:: 页面摘录 ::

计算机科学与探索 ›› 2009, Vol. 3 ›› Issue (1): 51-59.DOI: 10.3778/j.issn.1673-9418.2009.01.005

• 学术研究 • 上一篇    下一篇

互联网上信息报道的最早发布时间检测

黄连恩+,张 燕,李晓明   

  1. 北京大学 信息科学技术学院,北京 100871
  • 收稿日期:1900-01-01 修回日期:1900-01-01 出版日期:2009-01-20 发布日期:2009-01-20
  • 通讯作者: 黄连恩

The determination of the earliest news reporting time on the Web

HUANG Lian’en+, ZHANG Yan, LI Xiaoming   

  1. School of Electronics Engineering and Computer Science, Peking University, Beijing 100871, China
  • Received:1900-01-01 Revised:1900-01-01 Online:2009-01-20 Published:2009-01-20
  • Contact: HUANG Lian’en

摘要: 准确提取网上信息报道的最早发布时间,对于使用计算机辅助的社会科学研究来说具有重要价值。数据表明,有40%的信息报道无法从网页中直接提取出文章发布时间,此时,如果单纯依靠搜集时间和HTTP协议提供的网页文件最后修改时间信息来估计文章发布时间,就会造成较大误差。提出了两种能够提高计算精度的方法:链接分析法和拷贝分析法。大数据量实验表明,这两种方法具有很小的出错概率,是切实可用的。其中,链接分析法能够在一定程度上减少计算误差,而拷贝分析法则具有决定性的作用。当一篇信息报道能在网上找到多个拷贝(转载)时,就会有很大的概率准确推断出该报道在网上的最早发布时间。

:: 列表 ::
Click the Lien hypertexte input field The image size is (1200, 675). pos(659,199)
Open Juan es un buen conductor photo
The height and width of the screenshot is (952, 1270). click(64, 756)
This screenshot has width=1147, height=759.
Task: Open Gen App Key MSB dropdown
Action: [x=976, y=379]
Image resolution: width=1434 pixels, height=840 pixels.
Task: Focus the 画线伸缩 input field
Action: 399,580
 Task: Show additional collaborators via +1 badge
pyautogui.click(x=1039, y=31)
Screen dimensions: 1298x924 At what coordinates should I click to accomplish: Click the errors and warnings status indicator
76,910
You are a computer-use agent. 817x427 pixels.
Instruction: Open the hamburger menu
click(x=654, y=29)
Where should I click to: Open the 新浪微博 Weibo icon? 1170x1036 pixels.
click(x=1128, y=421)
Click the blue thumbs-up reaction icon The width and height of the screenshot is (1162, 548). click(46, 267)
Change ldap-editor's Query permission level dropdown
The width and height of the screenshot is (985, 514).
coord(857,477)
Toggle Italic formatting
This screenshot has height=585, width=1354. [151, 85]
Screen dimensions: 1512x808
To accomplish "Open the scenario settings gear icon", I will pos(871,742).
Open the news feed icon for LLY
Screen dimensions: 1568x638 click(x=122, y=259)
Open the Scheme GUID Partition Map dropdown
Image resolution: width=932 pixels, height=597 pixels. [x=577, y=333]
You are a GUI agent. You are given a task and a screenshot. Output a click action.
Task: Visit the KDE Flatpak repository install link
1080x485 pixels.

:: 任务 ::
**1)** 根据这篇关于网上信息报道最早发布时间检测的摘录,有多大比例的信息报道无法从网页中直接提取出文章发布时间?
**2)** 请接着这篇关于网上信息报道最早发布时间检测的摘录往下写。
上述各行与此处无关。

:: 各题答案 ::
**1)** 有40%的信息报道无法从网页中直接提取出文章发布时间。

**2)**
关键词: 文章发布时间检测, 网络信息挖掘, 网页内容分析, 文本消重

Abstract: Determination of the earliest time when an event is reported on the Web is of particular use for computer aided social science researches. Statistics has shown that 40% of Web pages have no evidence of publication time from their contents. For those cases, the crawling time or LMT (last-modified-time) from the HTTP header are often far off the real publication time. Therefore two methods for achieving better accuracy are proposed. The first one is based on link analysis and the other is based on replicas analysis. Experiments have shown that combining these two methods often gives rise to quite accurate results.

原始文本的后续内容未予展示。